→ Instrução
Por favor, dê continuidade ao texto sobre blocos de carnaval a partir da última frase mostrada.

→ Página

Bloco, segundo uma das quase quarenta concepções apresentadas pelo meu exemplar do Houaiss (que é meu xodó e que me preocupa já que corre o risco de ter a nova edição retirada das livrarias, porém deixemos isso para um dos próximos posts), é definido como:

 

6. fig. Conjunto de coisas consideradas como uma unidade, seja por sua proximidade ou contiguidade (física ou temporal) ou por apresentarem alguma homogeneidade ou semelhança.

 

Desse sentido figurado, nasce a figura do bloco de carnaval. Um conjunto de pessoas (foliões) considerado como uma unidade mais por sua proximidade e contiguidade física do que por qualquer harmonia, ensaio, filiação, fantasia ou traje.

 

Uma óbvia vantagem dos blocos, em termos festeiros, é que eles não participam de “mostras competitivas” – logo, a perfeição (chata e apolínea) não é uma preocupação. Além disso, os blocos não visam encantar ou divertir ninguém, a não ser, é claro, a si mesmos – os risos que ocasionalmente causam nos transeuntes não passam de mero efeito colateral. Os membros de um bloco também não estão ali para serem divertidos por ninguém, e constituem, portanto, um sistema autossuficiente de diversão: o bloco diverte e é divertido apenas por ele mesmo.

 

Se o Carnaval puder ser considerado como uma forma de arte, então os blocos seriam a sua manifestação a levar a arte no sentido de “jogo” ao sentido mais extremo. E, se o carnaval é uma festa sob as bênçãos de Dionísio não pode haver, durante tais dias, sinal maior de devoção ao deus grego do que participar de um deles.

 

Os blocos geralmente são auto(des)organizados ao redor de um tema, uma ideia, uma música (que se repete inúmeras vezes durante a passagem do bloco). Abaixo, a título de curiosidade e variedade, cito alguns exemplos de blocos famosos que saem em diferentes lugares do Brasil:

 

O Galo da Madrugada: o maior bloco de carnaval do mundo – reconhecido oficialmente pelo Guiness Book – sai em Recife (PE) no sábado de carnaval às 7 horas da manhã, porém os foliões começam a se juntar ainda mais cedo. Foi desse horário incomum – sim, no sábado de carnaval, 7 horas da manhã é considerado – sem sombras de dúvidas – madrugada, que o bloco retirou seu nome.

 

Bloco das Virgens: homens saírem para pular carnaval vestidos de mulheres – num estilo mais “comedia dell’arte” do que no estilo do travestismo profissional – é comum no carnaval brasileiro, praticamente toda cidade tem um bloco desses. Porém, nenhum desses blocos é maior e mais famoso que o “bloco das virgens” (o maior bloco de homens vestidos de mulher do mundo, ainda não reconhecido pelo Guiness, mas já reconhecido por este blog). Sai em Crato (PE) e neste carnaval atraiu mais de 5 mil pessoas.

→ Dados extraídos
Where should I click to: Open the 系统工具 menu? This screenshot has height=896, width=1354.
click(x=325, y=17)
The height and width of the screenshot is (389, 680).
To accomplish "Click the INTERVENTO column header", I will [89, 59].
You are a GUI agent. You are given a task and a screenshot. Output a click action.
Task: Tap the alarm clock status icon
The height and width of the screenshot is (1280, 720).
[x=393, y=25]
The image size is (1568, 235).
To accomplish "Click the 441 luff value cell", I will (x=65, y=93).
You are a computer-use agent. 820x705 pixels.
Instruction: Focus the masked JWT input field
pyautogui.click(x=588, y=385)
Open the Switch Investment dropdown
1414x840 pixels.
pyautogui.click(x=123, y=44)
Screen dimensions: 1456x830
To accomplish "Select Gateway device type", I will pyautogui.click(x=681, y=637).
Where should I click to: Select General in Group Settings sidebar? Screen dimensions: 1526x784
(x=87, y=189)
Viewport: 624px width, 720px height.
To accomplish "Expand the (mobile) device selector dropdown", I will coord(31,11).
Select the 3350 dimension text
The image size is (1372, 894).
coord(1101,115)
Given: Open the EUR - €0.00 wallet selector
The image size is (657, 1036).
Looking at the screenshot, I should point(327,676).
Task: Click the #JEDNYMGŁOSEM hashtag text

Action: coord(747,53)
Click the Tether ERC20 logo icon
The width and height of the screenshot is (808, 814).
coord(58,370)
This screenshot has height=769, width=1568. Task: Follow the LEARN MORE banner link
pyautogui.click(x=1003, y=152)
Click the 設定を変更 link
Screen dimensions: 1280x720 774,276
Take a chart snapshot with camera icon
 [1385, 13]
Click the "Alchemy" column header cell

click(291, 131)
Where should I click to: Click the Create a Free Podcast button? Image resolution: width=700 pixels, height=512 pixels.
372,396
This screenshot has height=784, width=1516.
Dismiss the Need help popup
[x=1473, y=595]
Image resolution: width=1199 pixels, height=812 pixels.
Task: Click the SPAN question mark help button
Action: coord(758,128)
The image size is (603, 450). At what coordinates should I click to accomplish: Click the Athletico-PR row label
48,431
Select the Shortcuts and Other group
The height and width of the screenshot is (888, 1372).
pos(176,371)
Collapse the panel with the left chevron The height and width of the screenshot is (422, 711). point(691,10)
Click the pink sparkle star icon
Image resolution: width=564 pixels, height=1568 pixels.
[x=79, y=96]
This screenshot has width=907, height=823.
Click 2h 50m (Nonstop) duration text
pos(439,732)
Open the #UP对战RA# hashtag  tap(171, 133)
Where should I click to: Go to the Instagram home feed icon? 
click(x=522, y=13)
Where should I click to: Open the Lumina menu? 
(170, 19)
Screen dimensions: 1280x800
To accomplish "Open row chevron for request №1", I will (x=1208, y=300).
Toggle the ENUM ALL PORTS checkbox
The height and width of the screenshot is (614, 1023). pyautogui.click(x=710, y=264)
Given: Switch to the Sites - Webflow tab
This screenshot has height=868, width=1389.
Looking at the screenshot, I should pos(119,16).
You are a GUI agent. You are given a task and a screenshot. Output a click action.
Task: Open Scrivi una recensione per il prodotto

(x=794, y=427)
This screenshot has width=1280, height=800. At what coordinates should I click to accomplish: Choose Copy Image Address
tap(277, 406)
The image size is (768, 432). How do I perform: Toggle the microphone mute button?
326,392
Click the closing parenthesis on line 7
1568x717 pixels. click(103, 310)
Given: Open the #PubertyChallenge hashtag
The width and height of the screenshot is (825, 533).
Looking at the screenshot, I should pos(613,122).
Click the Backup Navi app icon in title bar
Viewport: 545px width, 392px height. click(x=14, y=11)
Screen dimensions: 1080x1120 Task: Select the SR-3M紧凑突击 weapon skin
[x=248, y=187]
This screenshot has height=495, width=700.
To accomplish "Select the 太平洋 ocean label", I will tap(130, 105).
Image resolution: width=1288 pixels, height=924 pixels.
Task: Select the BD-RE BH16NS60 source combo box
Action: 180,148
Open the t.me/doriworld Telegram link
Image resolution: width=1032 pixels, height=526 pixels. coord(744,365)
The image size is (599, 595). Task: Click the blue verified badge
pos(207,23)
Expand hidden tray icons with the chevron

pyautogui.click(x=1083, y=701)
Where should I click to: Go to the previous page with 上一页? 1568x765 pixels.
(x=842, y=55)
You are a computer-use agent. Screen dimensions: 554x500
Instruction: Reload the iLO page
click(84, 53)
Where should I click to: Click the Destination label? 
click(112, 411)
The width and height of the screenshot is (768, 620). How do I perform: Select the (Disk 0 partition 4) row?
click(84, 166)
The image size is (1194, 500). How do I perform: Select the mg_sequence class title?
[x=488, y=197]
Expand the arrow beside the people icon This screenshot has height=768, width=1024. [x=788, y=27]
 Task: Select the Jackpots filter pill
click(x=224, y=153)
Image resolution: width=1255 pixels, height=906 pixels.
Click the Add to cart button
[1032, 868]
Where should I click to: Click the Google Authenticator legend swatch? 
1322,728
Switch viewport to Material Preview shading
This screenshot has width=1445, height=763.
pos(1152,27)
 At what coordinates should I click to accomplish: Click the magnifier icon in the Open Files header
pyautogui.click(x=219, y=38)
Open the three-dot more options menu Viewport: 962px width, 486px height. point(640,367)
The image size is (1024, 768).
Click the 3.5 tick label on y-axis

→ Resposta
 

Juca Telles: Quem disse que caipira não gosta de carnaval? São Luís do Paraitinga (SP) é a maior representante do carnaval em terras caipiras e o Juca Telles o maior representante do carnaval da cidade. É o bloco que abre o carnaval luizense e, assim como a maioria dos blocos da cidade recebeu seu nome de uma figura mítica das cercanias (no caso, na verdade, do codinome de Bernardo de Souza Pinto). Bernardo ou Juca, no caso, era um oficial de justiça (!) conhecido por ser um excelente anfitrião – sempre recebia seus convidados com uma mesa farta com café e queijo – e um visitante exigente – esperava que seus convidados lhe tratassem, no mínimo, da mesma forma.

 

É claro que os exemplos dados acima são apenas uma ridícula amostra. Existem milhares de blocos espalhados pelo Brasil e muitos outros surgem ano após ano. Afinal, não é preciso muita burocracia para fundar (ao contrário, de para fundar qualquer outra coisa no resto do Brasil), um bloco.

 

Basta ter uma ideia ou um tema (só precisa ser engraçado, não precisa ser original), compor uma música de letra colante e ritmo constante, avisar às autoridades responsáveis (a constituição do Brasil só permite que pessoas se agrupem em locais públicos com aviso prévio às autoridades competentes, não para impedir ou autorizar, mas para evitar que um agrupamento se choque ou misture-se a outro), escolha um dia do carnaval (ou não), um horário, junte um monte de gente e se divirta!

 

Não pode haver forma mais eficaz de cair nas graças (e nos prazeres) de Dionísio.